§ What you are asked to do
Whenever a line of the records below contains the word "scrollbar", copy that line.

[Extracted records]

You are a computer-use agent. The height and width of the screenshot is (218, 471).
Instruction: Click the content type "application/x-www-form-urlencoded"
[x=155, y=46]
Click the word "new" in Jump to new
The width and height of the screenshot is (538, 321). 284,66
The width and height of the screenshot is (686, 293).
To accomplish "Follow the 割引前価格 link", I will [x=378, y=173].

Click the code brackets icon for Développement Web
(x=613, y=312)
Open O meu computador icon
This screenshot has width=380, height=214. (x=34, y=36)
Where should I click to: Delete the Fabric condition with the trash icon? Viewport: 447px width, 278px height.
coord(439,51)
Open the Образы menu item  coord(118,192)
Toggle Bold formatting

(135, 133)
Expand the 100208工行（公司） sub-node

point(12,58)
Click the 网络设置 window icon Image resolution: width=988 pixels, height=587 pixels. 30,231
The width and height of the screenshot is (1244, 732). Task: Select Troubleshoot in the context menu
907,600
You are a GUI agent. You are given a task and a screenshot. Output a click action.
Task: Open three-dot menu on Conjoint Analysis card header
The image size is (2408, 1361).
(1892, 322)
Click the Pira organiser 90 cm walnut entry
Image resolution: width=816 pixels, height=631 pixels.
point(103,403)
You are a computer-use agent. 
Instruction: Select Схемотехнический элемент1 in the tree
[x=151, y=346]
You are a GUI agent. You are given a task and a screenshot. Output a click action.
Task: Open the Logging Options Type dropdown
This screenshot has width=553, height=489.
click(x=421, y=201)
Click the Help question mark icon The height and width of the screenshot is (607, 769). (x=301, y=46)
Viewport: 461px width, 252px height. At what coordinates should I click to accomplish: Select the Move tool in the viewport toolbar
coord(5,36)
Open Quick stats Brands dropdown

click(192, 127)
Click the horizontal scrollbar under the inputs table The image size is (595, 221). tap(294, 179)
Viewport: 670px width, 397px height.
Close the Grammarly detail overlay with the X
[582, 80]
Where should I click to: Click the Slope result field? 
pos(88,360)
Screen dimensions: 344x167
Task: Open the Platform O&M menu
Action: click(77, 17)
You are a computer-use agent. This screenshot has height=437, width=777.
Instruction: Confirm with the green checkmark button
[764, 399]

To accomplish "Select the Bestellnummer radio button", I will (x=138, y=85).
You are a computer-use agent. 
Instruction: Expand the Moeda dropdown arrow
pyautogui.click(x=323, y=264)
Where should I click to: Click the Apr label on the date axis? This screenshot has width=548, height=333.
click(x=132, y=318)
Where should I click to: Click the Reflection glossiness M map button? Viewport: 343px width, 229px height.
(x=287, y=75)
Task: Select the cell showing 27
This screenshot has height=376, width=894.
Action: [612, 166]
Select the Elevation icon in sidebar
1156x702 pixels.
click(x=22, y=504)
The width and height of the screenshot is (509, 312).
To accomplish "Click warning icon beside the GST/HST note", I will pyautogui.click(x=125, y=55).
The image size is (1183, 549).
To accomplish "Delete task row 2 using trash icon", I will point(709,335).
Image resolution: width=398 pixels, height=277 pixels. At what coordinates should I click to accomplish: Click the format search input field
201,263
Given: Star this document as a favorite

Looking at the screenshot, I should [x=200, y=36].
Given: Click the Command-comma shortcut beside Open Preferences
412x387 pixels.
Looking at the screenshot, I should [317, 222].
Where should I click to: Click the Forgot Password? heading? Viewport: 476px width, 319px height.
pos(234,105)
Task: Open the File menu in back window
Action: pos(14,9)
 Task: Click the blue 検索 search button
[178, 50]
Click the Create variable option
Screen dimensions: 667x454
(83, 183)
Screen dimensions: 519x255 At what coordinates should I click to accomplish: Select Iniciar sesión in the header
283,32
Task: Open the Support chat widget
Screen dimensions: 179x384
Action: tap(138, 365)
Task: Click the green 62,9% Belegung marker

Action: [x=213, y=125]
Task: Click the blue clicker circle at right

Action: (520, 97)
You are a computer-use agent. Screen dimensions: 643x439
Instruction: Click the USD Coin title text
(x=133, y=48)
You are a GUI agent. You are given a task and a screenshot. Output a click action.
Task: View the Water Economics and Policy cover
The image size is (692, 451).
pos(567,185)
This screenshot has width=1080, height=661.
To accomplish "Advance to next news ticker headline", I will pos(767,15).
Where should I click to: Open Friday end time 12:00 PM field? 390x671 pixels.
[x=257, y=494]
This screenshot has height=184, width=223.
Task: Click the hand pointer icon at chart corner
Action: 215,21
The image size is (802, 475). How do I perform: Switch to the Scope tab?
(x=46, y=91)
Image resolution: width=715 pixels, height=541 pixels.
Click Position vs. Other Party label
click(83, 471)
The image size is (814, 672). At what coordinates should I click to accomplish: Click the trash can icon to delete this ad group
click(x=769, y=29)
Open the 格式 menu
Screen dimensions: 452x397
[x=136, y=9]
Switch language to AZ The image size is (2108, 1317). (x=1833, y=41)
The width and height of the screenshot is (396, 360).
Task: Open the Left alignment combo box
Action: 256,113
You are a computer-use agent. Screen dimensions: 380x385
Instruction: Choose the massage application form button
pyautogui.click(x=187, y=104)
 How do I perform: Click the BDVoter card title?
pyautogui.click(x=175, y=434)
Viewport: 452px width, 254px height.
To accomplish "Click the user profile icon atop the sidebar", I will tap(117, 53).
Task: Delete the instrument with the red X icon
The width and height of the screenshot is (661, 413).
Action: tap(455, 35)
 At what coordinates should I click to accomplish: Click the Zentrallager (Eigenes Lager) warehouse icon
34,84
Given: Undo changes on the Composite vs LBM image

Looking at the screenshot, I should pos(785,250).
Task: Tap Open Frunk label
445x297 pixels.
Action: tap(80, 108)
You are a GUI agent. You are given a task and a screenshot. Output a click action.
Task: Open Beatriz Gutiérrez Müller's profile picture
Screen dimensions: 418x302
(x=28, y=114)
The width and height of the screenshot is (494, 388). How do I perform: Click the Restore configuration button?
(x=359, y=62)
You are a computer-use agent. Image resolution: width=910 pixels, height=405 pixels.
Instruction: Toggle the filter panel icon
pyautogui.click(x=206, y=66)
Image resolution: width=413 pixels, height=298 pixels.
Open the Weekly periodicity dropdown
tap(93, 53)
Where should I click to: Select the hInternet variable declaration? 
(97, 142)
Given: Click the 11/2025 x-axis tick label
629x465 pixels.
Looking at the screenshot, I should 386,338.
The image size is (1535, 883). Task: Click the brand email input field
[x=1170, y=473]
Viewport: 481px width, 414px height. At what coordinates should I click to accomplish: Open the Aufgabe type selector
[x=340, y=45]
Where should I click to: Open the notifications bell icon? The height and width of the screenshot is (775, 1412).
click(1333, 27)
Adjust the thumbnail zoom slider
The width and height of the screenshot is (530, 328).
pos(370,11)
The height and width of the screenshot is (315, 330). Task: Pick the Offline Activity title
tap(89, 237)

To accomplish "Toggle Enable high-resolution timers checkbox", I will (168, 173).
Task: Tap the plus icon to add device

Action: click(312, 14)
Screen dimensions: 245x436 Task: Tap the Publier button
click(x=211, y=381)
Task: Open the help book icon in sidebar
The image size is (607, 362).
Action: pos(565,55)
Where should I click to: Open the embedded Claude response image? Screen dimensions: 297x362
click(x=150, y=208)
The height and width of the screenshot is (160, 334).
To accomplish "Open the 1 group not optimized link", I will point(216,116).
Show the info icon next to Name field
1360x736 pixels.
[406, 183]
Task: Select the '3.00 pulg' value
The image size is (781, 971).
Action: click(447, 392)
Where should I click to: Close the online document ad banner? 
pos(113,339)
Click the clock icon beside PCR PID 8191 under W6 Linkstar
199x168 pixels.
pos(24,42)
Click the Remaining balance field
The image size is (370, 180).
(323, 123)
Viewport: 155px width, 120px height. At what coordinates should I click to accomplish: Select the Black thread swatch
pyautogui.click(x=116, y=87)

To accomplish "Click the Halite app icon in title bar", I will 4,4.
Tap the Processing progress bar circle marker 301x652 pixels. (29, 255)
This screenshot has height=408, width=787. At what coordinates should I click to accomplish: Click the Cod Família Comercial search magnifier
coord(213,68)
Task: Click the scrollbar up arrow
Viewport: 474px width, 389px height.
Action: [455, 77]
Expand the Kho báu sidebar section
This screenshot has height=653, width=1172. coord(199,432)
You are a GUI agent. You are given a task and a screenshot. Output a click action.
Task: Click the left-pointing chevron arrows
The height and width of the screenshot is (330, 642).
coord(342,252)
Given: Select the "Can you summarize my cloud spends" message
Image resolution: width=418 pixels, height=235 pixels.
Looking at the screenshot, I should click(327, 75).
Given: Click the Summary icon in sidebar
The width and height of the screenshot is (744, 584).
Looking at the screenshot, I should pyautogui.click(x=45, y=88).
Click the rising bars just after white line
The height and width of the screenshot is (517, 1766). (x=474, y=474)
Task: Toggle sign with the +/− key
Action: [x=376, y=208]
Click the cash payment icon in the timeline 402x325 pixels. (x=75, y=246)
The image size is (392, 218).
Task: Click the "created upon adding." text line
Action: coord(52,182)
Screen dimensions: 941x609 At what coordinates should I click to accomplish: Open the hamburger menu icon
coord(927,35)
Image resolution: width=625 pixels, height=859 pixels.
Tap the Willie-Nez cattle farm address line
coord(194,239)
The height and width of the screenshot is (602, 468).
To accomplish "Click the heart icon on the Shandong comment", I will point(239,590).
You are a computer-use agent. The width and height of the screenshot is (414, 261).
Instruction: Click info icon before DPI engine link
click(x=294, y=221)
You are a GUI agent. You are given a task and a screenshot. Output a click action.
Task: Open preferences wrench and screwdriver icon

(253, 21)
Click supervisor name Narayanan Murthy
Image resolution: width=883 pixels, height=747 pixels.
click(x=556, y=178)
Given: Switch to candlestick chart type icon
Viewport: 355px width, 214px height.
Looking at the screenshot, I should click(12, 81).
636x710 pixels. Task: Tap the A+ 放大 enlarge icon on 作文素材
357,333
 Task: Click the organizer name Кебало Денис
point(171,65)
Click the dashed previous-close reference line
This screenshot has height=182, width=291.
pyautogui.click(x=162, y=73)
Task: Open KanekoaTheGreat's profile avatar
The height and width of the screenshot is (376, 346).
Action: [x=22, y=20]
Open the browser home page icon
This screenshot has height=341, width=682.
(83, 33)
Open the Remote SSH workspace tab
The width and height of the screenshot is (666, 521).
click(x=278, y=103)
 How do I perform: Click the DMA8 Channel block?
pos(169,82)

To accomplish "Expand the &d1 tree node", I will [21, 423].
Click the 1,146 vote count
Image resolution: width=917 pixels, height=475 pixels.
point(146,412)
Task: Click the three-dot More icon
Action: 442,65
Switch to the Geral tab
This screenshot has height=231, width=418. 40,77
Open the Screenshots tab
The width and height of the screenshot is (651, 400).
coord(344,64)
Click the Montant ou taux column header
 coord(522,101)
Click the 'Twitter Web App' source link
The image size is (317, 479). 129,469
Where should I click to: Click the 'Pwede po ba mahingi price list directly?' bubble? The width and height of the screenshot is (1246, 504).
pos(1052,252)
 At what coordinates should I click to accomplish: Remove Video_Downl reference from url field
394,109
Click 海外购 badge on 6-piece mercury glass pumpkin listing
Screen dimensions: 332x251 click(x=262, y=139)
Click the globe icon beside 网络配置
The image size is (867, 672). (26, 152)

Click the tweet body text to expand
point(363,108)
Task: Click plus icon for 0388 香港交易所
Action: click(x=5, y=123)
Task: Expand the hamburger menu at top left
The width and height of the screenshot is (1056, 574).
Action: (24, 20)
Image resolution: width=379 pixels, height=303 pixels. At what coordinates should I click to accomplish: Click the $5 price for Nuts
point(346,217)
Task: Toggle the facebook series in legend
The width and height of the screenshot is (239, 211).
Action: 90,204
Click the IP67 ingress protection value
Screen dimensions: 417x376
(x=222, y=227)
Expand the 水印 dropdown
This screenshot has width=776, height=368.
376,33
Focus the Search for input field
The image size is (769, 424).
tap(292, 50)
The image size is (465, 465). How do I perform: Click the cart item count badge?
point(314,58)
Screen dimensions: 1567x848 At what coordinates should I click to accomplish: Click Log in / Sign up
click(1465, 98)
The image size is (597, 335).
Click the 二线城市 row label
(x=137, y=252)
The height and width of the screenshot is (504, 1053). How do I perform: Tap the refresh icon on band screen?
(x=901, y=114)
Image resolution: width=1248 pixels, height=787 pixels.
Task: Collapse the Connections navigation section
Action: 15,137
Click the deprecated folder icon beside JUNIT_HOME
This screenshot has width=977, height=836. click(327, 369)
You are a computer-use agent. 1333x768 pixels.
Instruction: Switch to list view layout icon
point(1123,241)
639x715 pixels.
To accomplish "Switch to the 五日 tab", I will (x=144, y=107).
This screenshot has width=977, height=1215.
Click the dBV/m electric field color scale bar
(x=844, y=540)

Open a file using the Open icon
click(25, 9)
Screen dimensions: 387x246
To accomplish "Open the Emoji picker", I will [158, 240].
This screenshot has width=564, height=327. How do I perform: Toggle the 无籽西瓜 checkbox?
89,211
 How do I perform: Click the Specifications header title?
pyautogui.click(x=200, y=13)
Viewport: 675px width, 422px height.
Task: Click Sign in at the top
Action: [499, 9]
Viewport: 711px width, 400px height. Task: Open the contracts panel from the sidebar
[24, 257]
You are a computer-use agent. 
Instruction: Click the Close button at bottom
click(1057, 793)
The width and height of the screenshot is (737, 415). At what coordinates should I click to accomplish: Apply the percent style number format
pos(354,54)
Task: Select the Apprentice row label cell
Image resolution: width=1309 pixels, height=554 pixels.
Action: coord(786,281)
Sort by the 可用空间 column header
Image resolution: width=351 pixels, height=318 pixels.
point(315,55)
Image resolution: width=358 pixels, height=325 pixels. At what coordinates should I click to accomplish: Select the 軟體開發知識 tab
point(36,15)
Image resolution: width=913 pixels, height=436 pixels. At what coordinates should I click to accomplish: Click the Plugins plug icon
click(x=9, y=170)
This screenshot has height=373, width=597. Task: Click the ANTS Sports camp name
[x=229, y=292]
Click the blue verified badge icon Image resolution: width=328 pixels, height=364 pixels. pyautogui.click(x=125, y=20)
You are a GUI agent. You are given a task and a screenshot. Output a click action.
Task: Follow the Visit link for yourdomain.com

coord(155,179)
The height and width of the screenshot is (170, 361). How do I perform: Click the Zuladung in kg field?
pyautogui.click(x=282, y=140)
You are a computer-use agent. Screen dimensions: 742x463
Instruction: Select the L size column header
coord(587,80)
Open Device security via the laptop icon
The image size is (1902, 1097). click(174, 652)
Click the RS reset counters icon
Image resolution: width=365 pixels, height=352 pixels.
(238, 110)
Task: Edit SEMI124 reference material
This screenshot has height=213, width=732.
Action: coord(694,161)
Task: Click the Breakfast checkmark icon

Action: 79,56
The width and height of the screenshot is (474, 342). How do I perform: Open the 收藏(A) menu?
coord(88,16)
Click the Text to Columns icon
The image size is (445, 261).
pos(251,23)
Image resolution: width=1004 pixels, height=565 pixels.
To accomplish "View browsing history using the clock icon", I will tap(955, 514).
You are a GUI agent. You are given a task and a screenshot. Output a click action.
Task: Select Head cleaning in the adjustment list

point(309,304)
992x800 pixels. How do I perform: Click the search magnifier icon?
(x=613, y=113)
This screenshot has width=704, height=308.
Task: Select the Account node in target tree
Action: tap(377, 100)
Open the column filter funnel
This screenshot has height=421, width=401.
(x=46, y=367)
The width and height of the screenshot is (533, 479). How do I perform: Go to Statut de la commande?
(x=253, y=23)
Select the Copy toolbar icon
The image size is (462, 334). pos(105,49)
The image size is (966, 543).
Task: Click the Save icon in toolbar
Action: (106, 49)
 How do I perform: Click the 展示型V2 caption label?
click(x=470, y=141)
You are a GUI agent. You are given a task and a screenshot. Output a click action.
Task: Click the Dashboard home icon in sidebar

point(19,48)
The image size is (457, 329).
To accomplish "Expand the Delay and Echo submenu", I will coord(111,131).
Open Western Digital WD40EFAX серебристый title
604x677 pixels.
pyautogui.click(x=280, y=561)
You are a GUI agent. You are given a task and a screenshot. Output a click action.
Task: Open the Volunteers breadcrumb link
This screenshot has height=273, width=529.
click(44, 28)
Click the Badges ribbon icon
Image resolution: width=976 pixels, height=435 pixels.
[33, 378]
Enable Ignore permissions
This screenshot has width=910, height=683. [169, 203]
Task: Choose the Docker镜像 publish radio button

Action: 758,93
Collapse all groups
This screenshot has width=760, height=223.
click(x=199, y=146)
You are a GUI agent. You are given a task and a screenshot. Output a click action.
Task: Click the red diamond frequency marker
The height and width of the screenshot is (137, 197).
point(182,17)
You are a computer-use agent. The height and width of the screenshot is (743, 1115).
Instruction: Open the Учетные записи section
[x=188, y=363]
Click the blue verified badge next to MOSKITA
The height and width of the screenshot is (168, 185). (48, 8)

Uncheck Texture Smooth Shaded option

§ Written solution
Click the horizontal scrollbar under the inputs table The image size is (595, 221). tap(294, 179)
Task: Click the scrollbar up arrow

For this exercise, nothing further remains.